I don't know of any way to fix this other than doing a search for hyphens and manually deciding if it needs to be there or not.

Mike

Edit: I just took a look at the sample.... it has many more formatting errors than the hyphens. I see misspelled words,  missing new paragraph codes, erratic left margins, and some strange characters that apparently have no purpose, such as (3SO , at location 259-67.

And of course a big no-no in my eyes: it has full justification instead of ragged right, but that point could be argued.


----------



## April Henry (Dec 16, 2009)

Mike - can you take another look?  

This is the one only I had scanned in and did not have the original Word file for.

I think part of the problem was that the Word file they sent me had hyphenation turned on.  So it was inserting hyphens that I couldn't see by searching for hyphens.  I went through and manually selected sections and labelled them as either normal or headline (for chapter heads).  

Is that what you mean by paragraph codes?

What I submitted wasn't justified - not sure why it is on Kindle.  Argh!  

April


----------



## Mike D. aka jmiked (Oct 28, 2008)

Well, you can't do anything about the right justification; Amazon has removed the ability to turn full justification on and off.

If I get a chance, I'll re-download have another look at the sample (if it's been changed).

Mike


----------



## April Henry (Dec 16, 2009)

Yes, I've changed it a whole bunch of times trying to make it right.

Anyone else reading this want to take a look at the sample and see if it looks any better?

April


----------



## Mike D. aka jmiked (Oct 28, 2008)

It still has scads of extra hyphens, random periods, one occurrence of the word "Chee*to", etc.

What are you using to convert the Word file into a MOBI file?

I don't think that turning hyphenation on or off in Word affects the output, I think that's only a display setting.
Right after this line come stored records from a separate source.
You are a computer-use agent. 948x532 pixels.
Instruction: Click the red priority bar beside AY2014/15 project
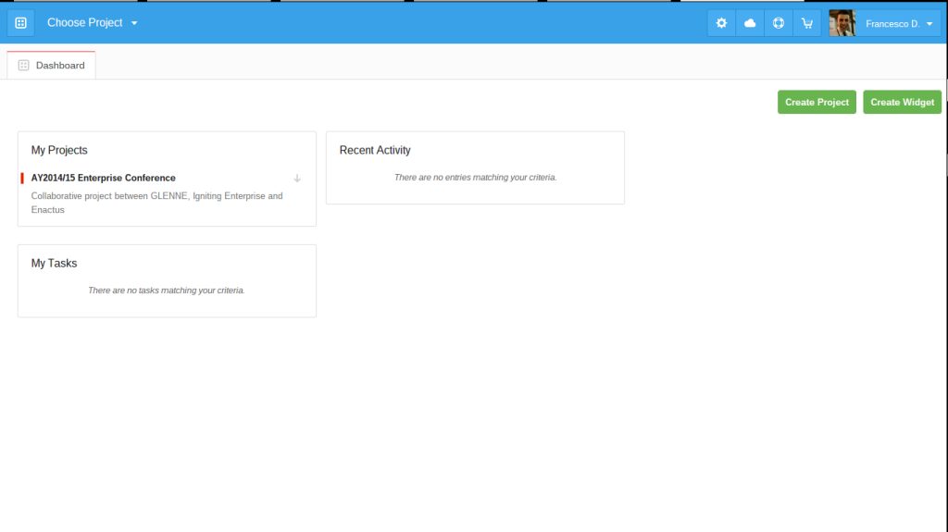coord(22,178)
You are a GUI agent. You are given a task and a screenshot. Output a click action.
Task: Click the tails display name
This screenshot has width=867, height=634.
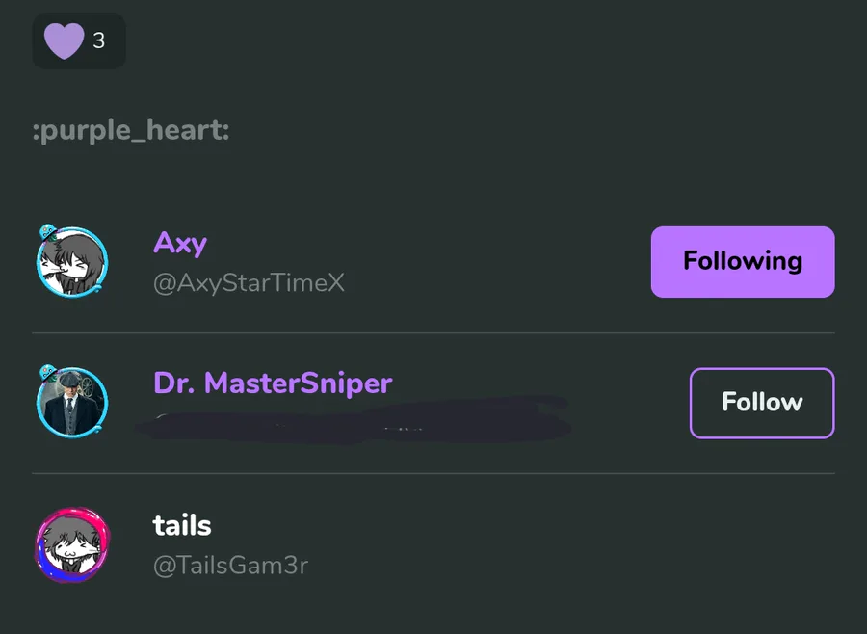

The HTML code that gets generation will still have all the hyphens in it, I think. The Kindle normally just ignores all those.

I think you're facing a hopeless task if you don't have something to read the output on: a Kindle, an iPod Touch/iPhone, PC, etc.

Mike


----------



## April Henry (Dec 16, 2009)

I didn't change Chee*-to because I remember them typsetting it that way because of some trademark - although now when I look at the Cheetos page, they don't have any weird doo-hickey in the word.  

I have the Word file, I save it as "Web page," which converts it to html, and then I upload to Kindle.  I could also upload it as just a Word file.  Do you think I would have better luck with that?  

Or stripping out all formatting and going back again and reformatting it?  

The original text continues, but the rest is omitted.